Compiti scritti:
**a)** Elenca tutte le istituzioni pubbliche nominate nell'articolo sui ticket restaurant.
**b)** Riprendi l'articolo sui ticket restaurant proseguendo dal punto in cui si ferma.

Estratto del testo:
---------------

Un altro colpo all’economia del lavoro: i “pizza bond”
Lunedì, 11 ottobre 2010
Sono oltre quarant’anni che esistono e hanno innegabilmente consentito un notevole risparmio per le azienda che gradatamente li hanno introdotti. Ma adesso, in tempi di crisi, i ticket restaurant, quei foglietti di valore variabile che mensilmente vengono dati a oltre 2 milioni di lavoratori in sostituzione del servizio mensa, sembrano essere arrivati al capolinea, in quanto nel tempo si sono trasformati nei confronti delle stesse aziende dei boomerang micidiali al punto da incidere negativamente sui loro risultati economici.
Ma per capire occorre procedere con ordine.
Alla fine degli anni ’70 si aprì una guerra senza esclusione di colpi tra le aziende da una parte e il fisco e l’Inps dall’altra. Oggetto del contendere, l’assoggettamento a contribuzione e ritenuta sul reddito dell’equivalente del valore mensa che le aziende erogano al personale dipendente. In pratica, l’Inps sostiene che il pasto consumato in mensa costituisse a tutti gli effetti retribuzione e, in quanto tale, il suo controvalore dove essere gravato di contributi. Sulla scia di quest’approccio rivoluzionario, anche il ministero delle finanze fa sentire la sua voce e chiede che il valore mensa venga assoggettato a ritenuta Irpef, in quanto retribuzione e, dunque, reddito a tutti gli effetti.

---------------

Contenuto del dataset:
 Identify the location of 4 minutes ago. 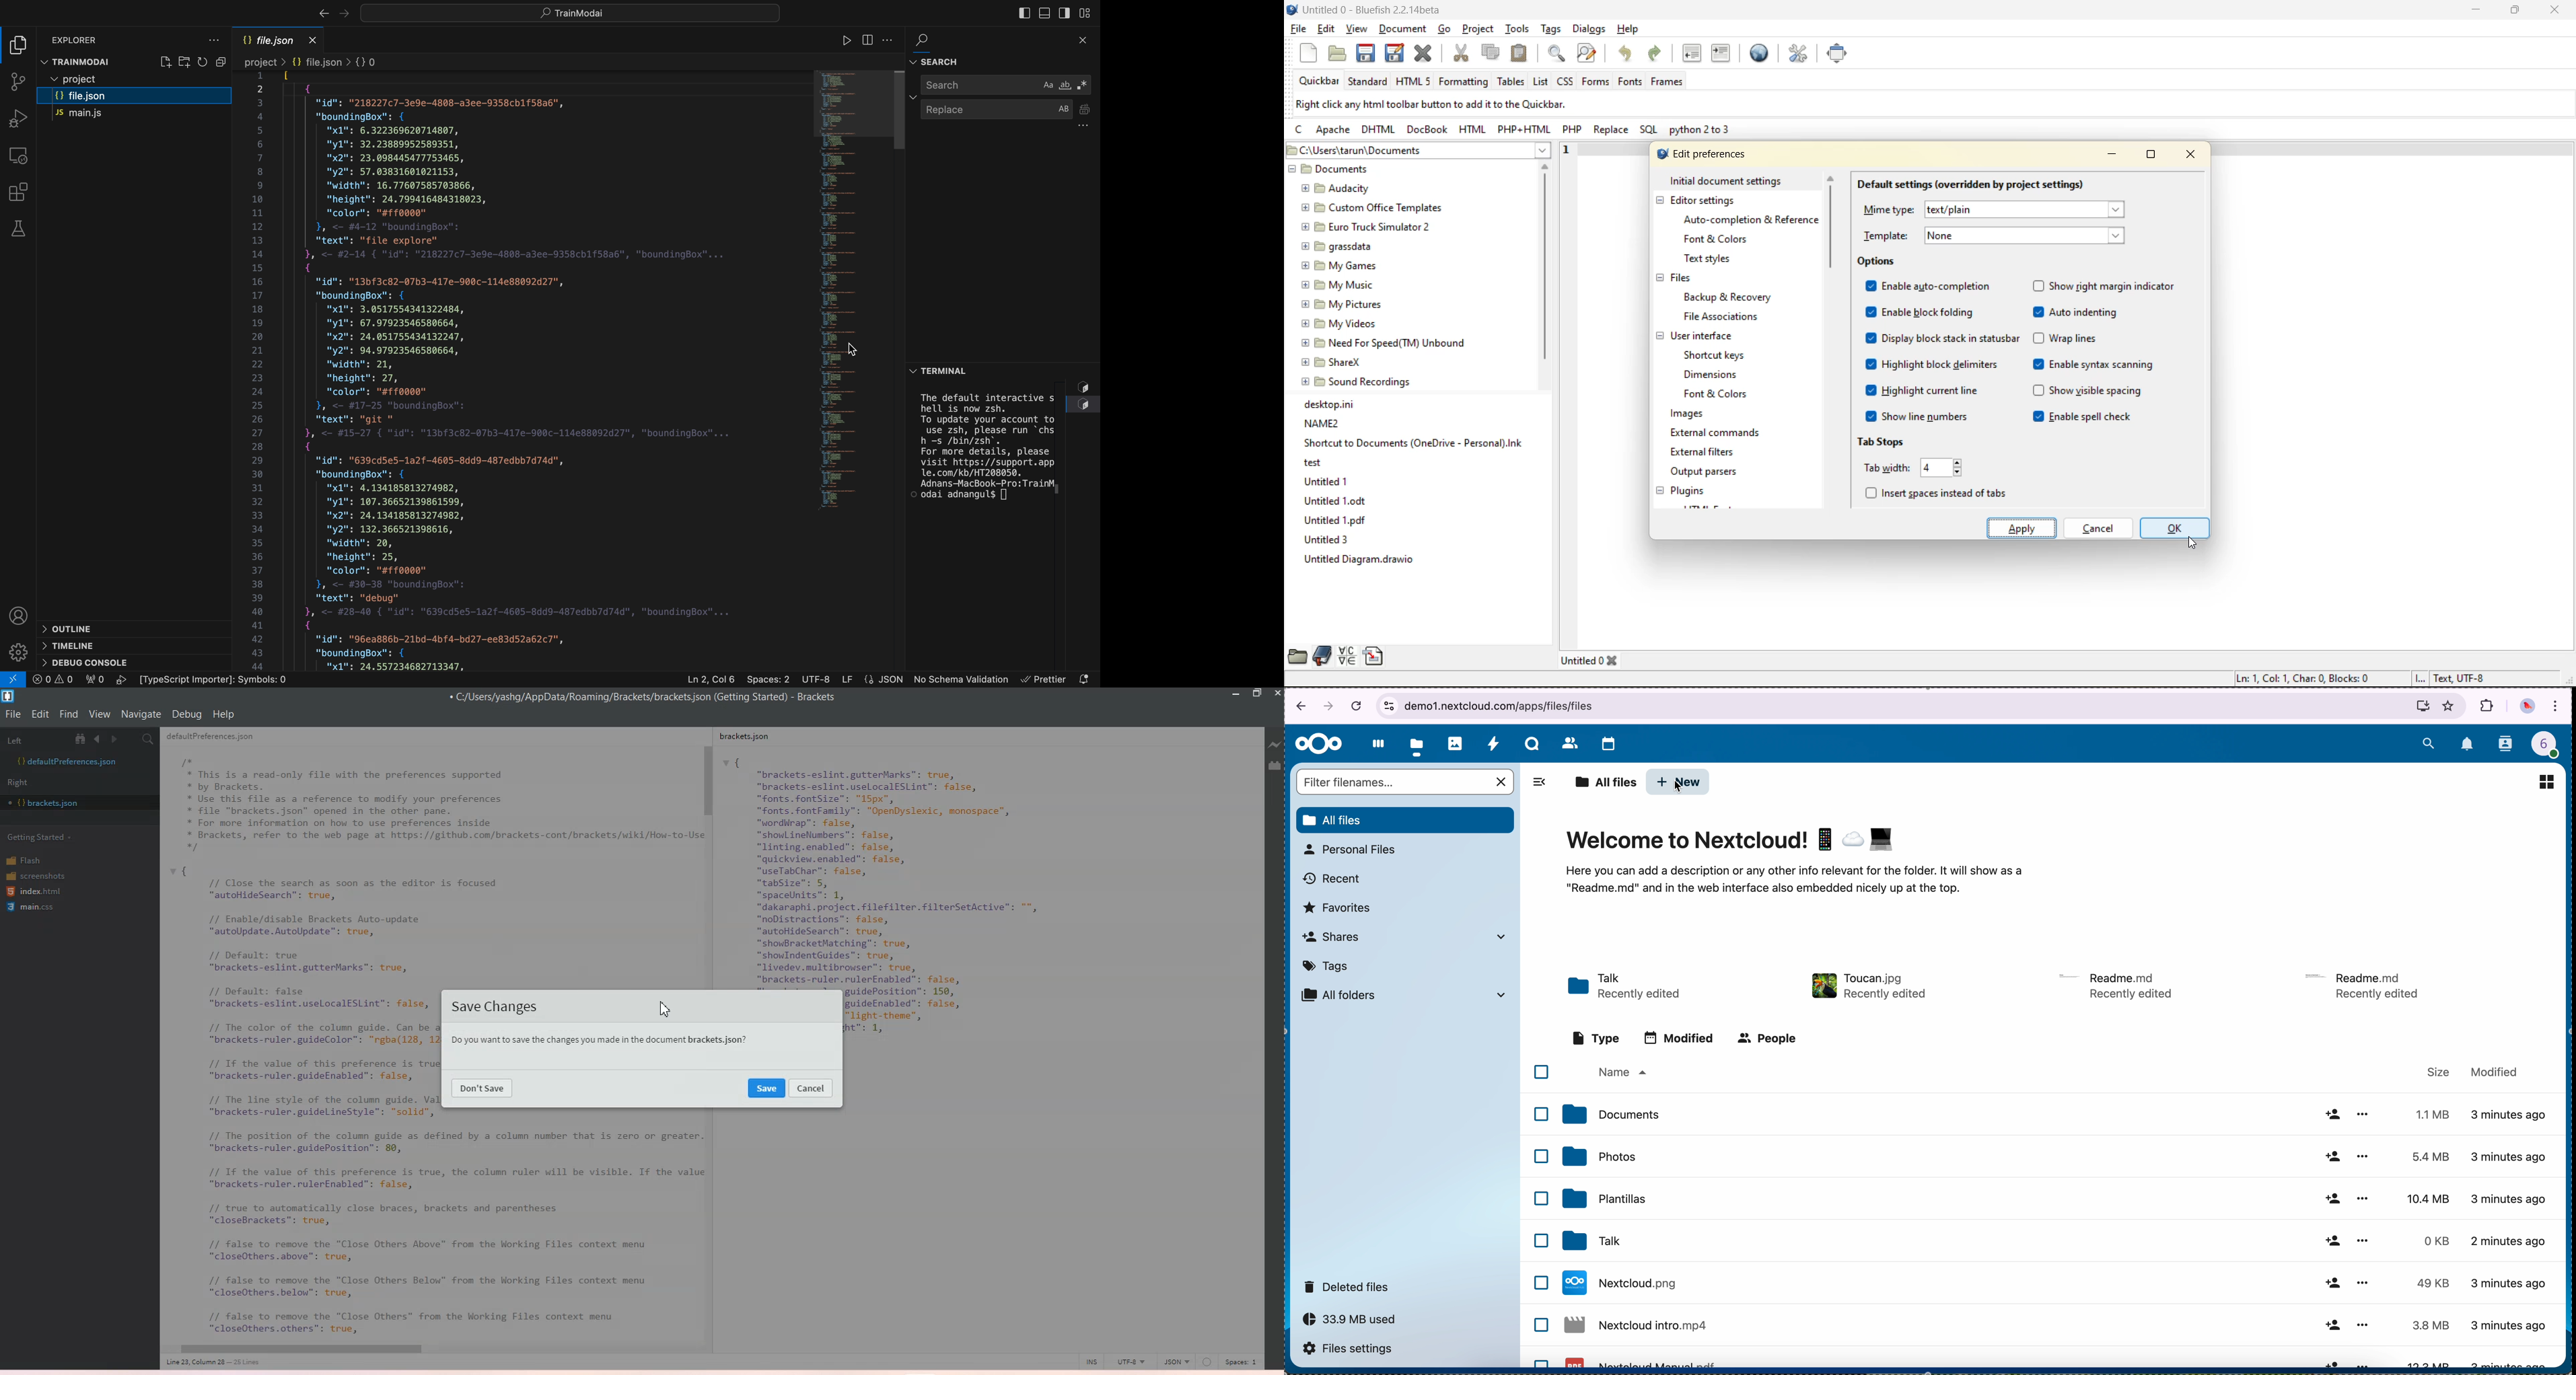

---------------

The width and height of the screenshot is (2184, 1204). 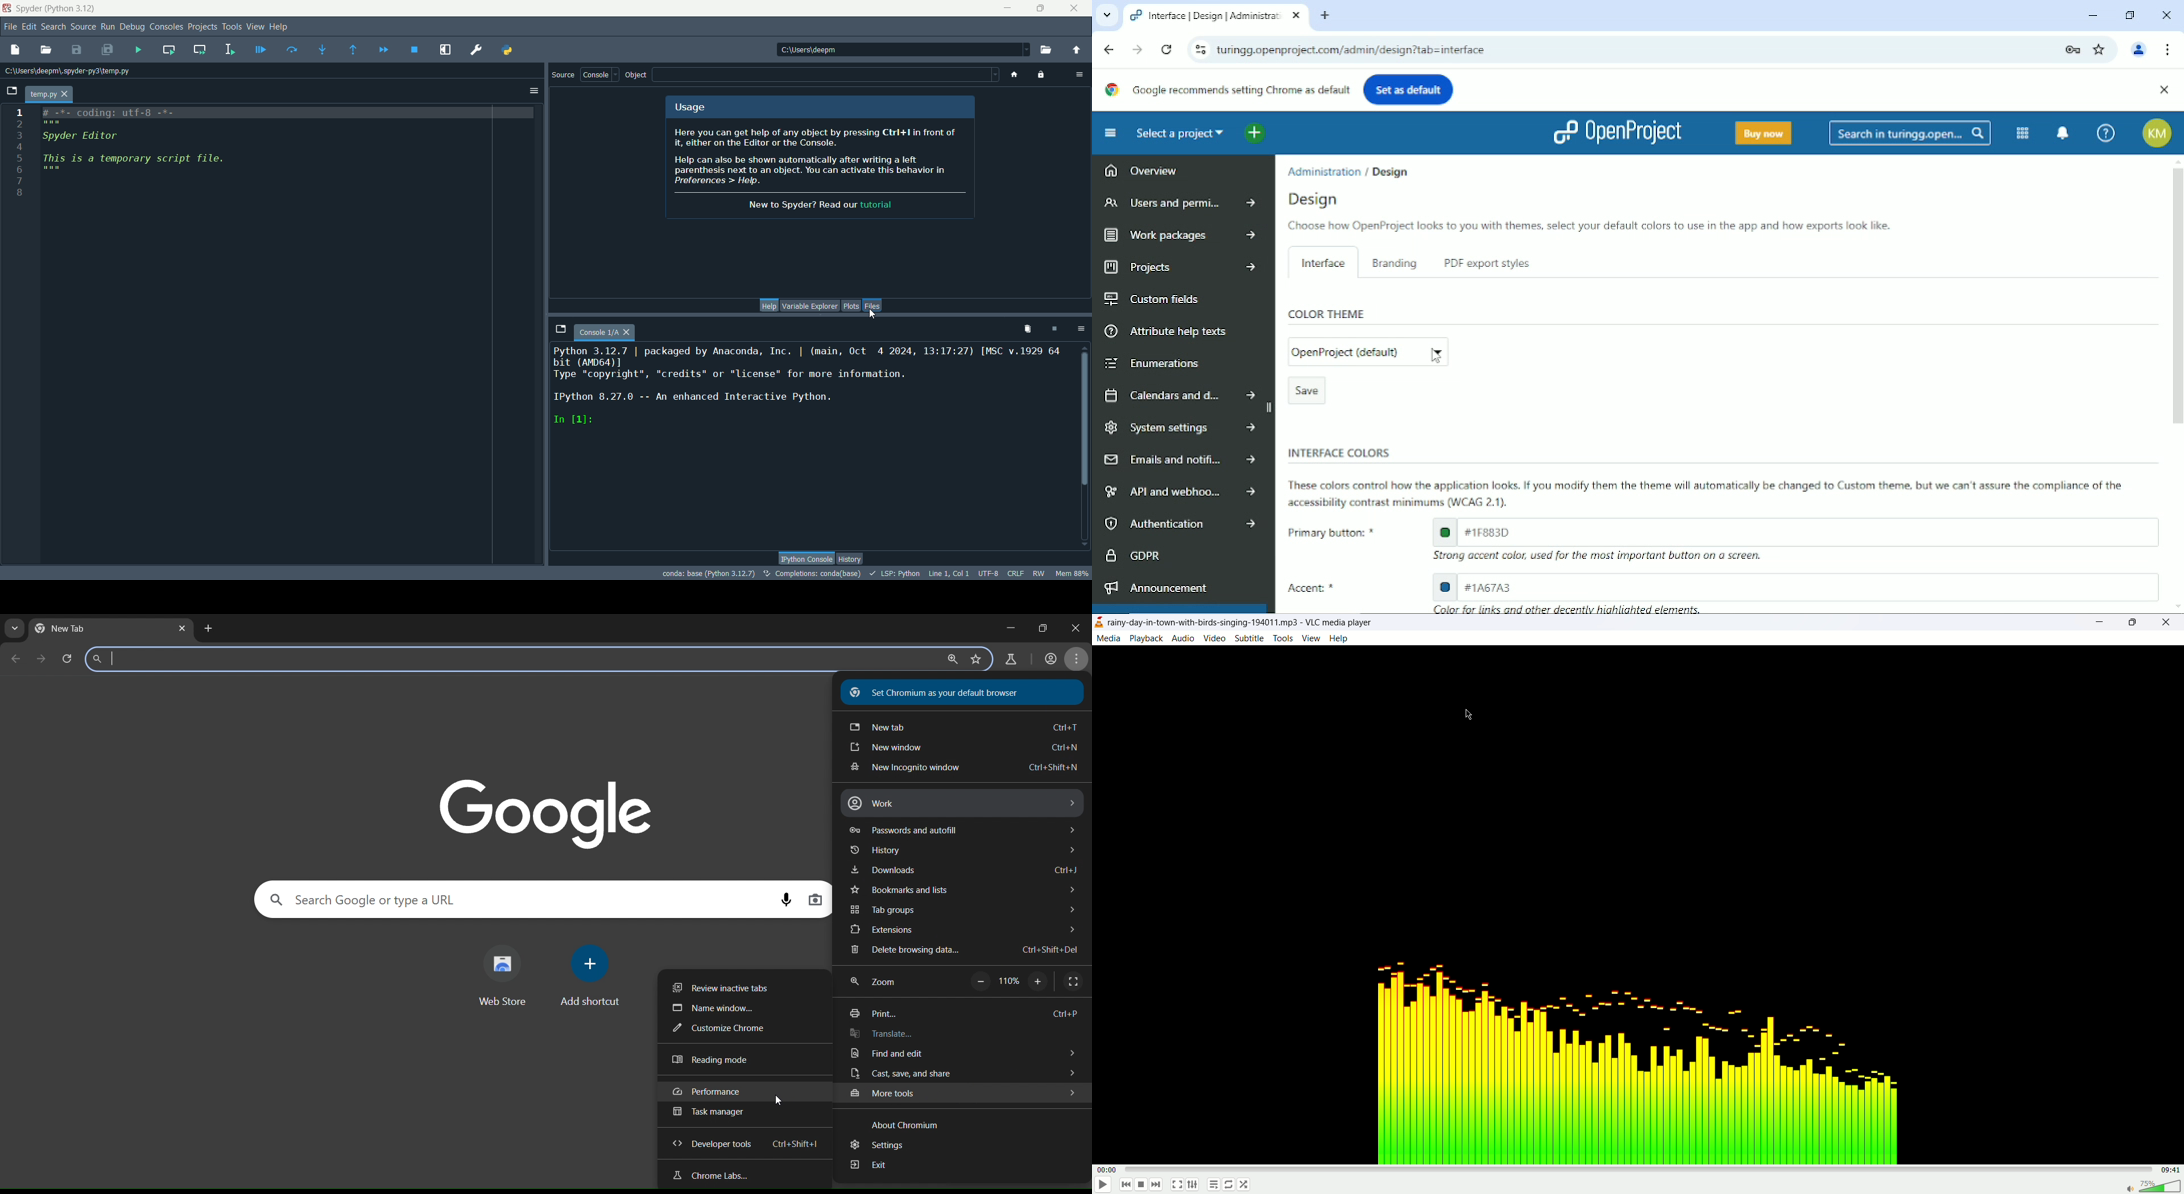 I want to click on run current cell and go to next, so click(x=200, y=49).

---------------

Soluzioni dei compiti:
**a)** Sono il fisco, l'Inps e il ministero delle finanze.

**b)**
Le aziende sono in quegli anni già alla ricerca dell’ennesimo meccanismo che consenta di abbattere il costo del lavoro e la novità cade sulle loro teste come un aggravio insostenibile. Ovviamente, non mancano anche le proteste dei lavoratori. Fino a quando, dopo una lunga trattativa con tutte le parti in causa si perviene ad un’intesa che fissa un valore convenzionale del contributo mensa, al di sopra del quale scatta sia il contributo Inps che la conglobazione nel reddito del lavoratore dell’importo eccedente.
Rimane immutata la questione mense, con i relativi costi infrastrutturali che si trascina per le imprese, che non si risolve con il ricorso alla terziarizzazione dei servizi, ed è proprio per abbattere questa voce di costo che tante aziende decidono di sopprimere il servizio e, al suo posto, di erogare un ticket pasto giornaliero, che il percettore potrà utilizzare dove meglio crede per l’acquisto di generi alimentari.
Il meccanismo è semplice. Le imprese acquistano i ticket, che recano un valore stampigliato. Le società emittenti incassano immediatamente il controvalore dei ticket e rimborsano successivamente agli esercenti il valore facciale dei ticket presentati all’incasso.
Ma nel tempo non tutto fila liscio come s’era immaginato. «Se non troviamo una soluzione in tempi brevi il sistema dei buoni pasto rischia di saltare» dichiara Aldo Cursano, il vicepresidente della Fipe, la potente associazione dei pubblici esercizi che aderisce a Confcommercio. Già oggi, infatti, importanti catene della ristorazione, come McDonald's, non accettano i buoni pasto. Stessa musica per i supermercati a insegna Esselunga, e per alcune grandi cooperative aderenti a Coop. Quanto al colosso francese Carrefour starebbe meditando se continuare ad riceverli o meno. Per la grande distribuzione, infatti, il ticket si rivela sempre più spesso come una fonte di perdite.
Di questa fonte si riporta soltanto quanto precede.